▶ **WHAT YOU NEED TO DO**
Below are records; from the line containing "Task: Select the" through the very last line, output each line exactly. No pictures.

(DATASET RECORDS Opens)

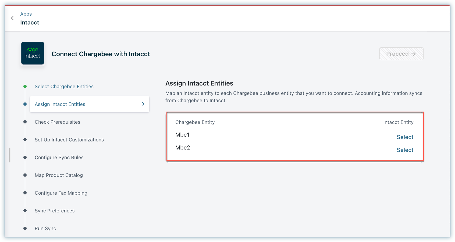This screenshot has width=455, height=242.
Task: Click the step dot beside Run Sync
Action: 25,228
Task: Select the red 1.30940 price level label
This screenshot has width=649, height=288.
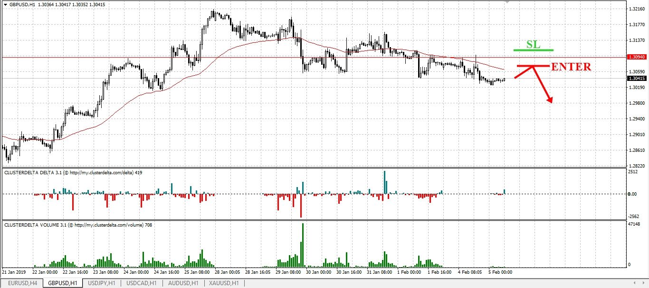Action: (635, 57)
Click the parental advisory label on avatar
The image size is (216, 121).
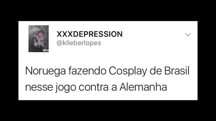(x=46, y=50)
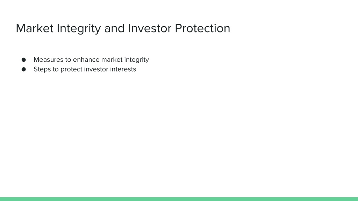
Task: Click the word Protection in the title
Action: click(x=202, y=28)
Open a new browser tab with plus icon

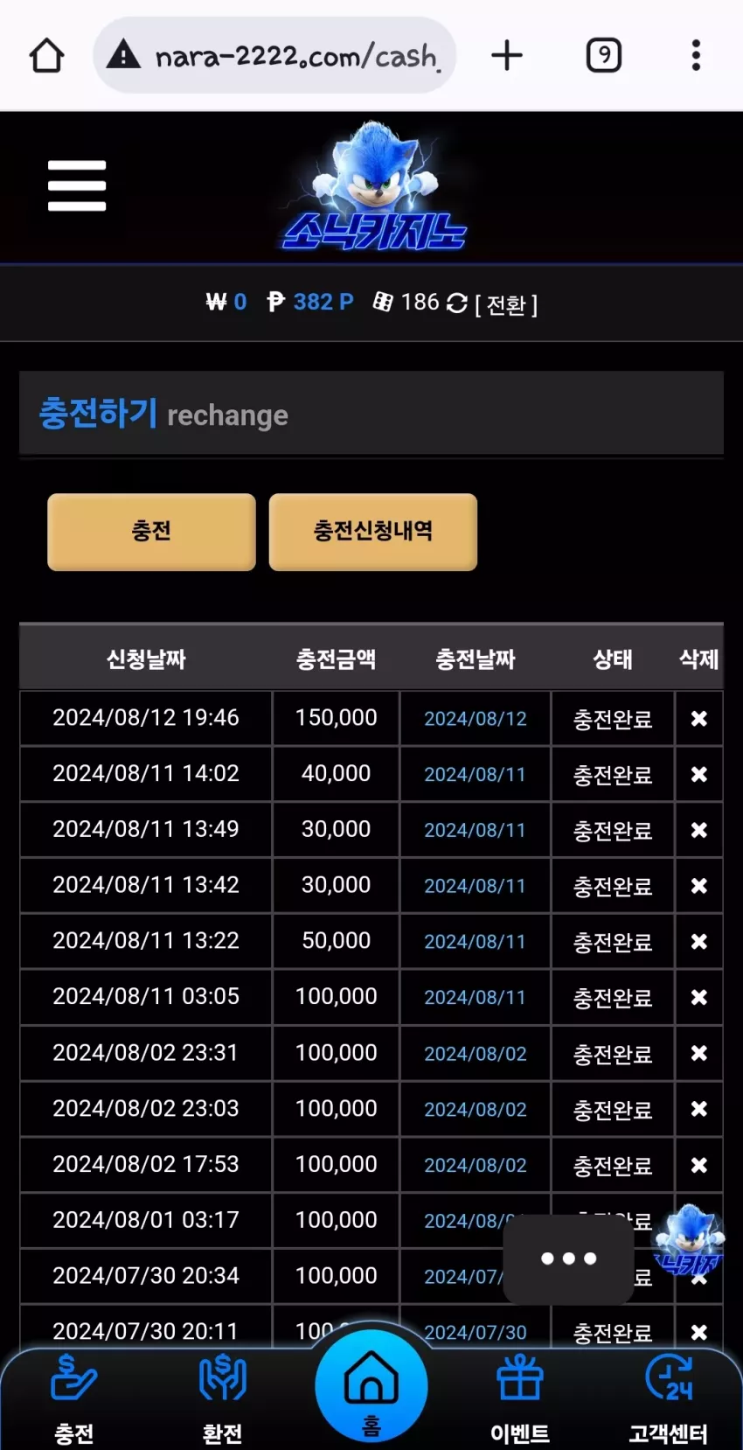point(507,55)
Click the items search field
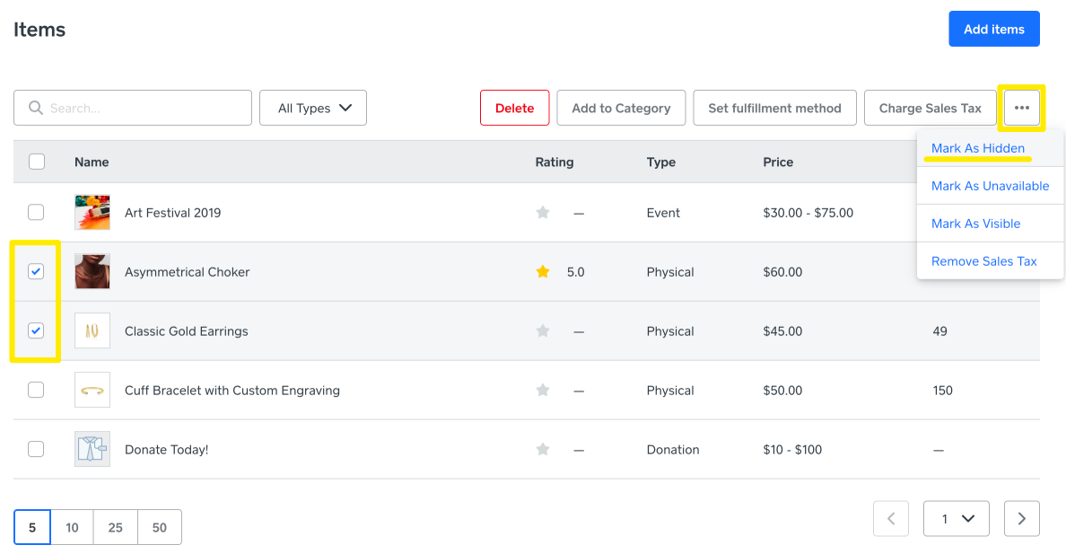 [x=133, y=108]
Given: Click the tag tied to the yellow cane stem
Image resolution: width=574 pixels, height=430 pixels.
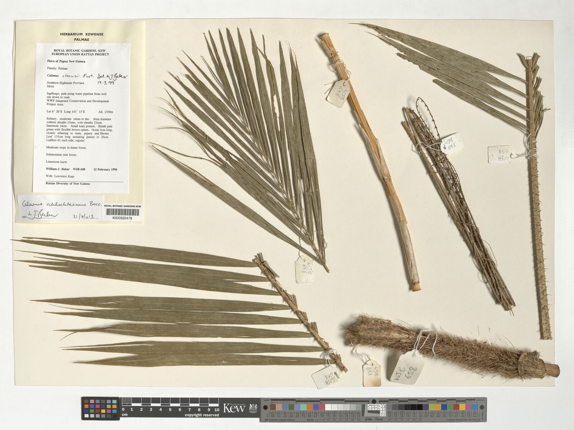Looking at the screenshot, I should point(337,92).
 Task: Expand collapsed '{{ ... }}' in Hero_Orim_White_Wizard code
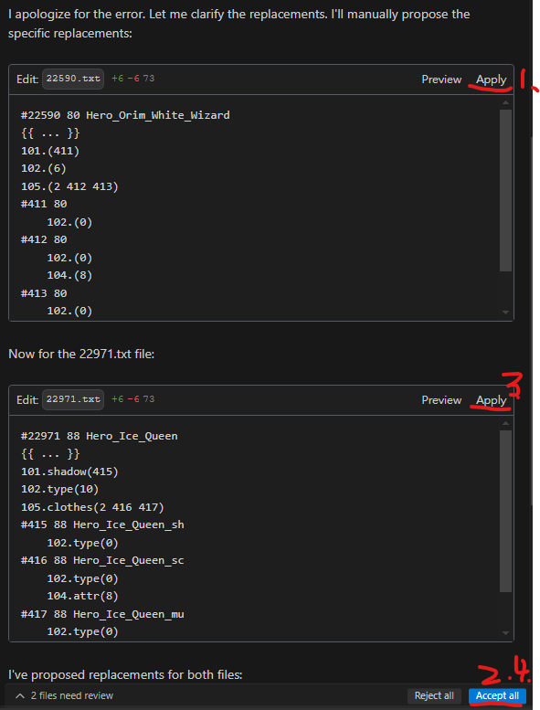[50, 133]
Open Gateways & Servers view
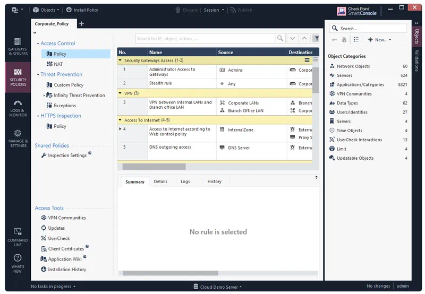The width and height of the screenshot is (425, 294). [18, 47]
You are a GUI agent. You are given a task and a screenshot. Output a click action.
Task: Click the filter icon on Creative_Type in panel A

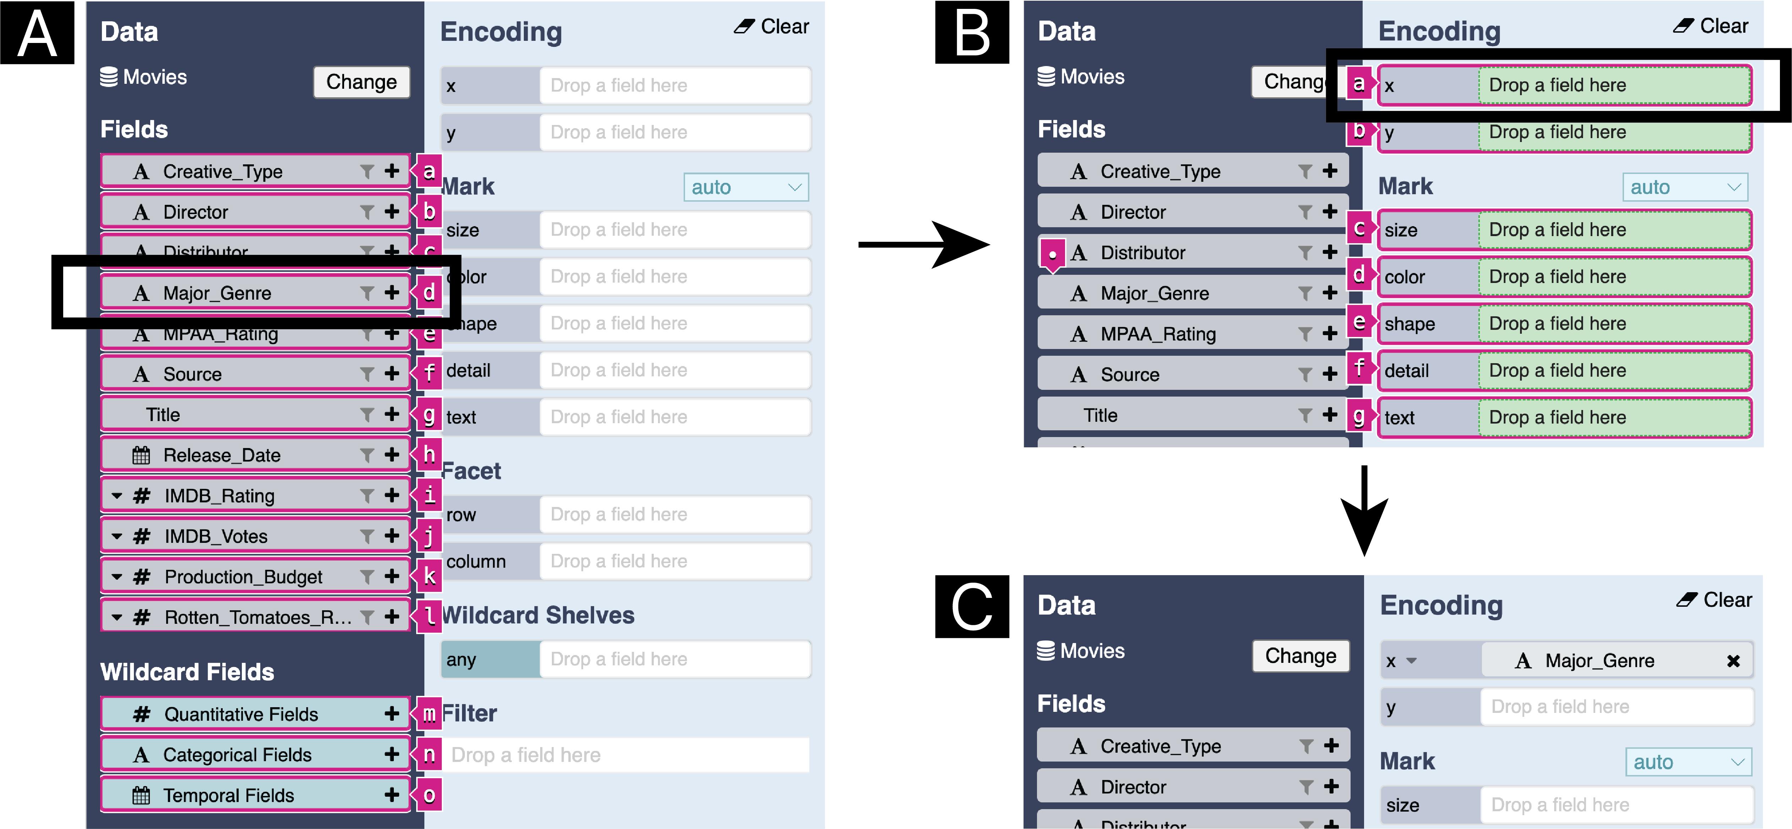coord(367,172)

(DATASET RECORDS Closes)

▶ **EXERCISE OUTPUT**
Task: Select the red 1.30940 price level label
This screenshot has width=649, height=288.
Action: (635, 57)
Click the parental advisory label on avatar
The image size is (216, 121).
(x=46, y=50)
Task: Click the word Protection in the title
Action: click(x=202, y=28)
Open a new browser tab with plus icon

point(507,55)
Click the items search field
 [x=133, y=108]
Given: Click the tag tied to the yellow cane stem
Image resolution: width=574 pixels, height=430 pixels.
Looking at the screenshot, I should point(337,92).
 Task: Expand collapsed '{{ ... }}' in Hero_Orim_White_Wizard code
[50, 133]
Open Gateways & Servers view
The width and height of the screenshot is (425, 294). [18, 47]
You are a GUI agent. You are given a task and a screenshot. Output a click action.
Task: Click the filter icon on Creative_Type in panel A

coord(367,172)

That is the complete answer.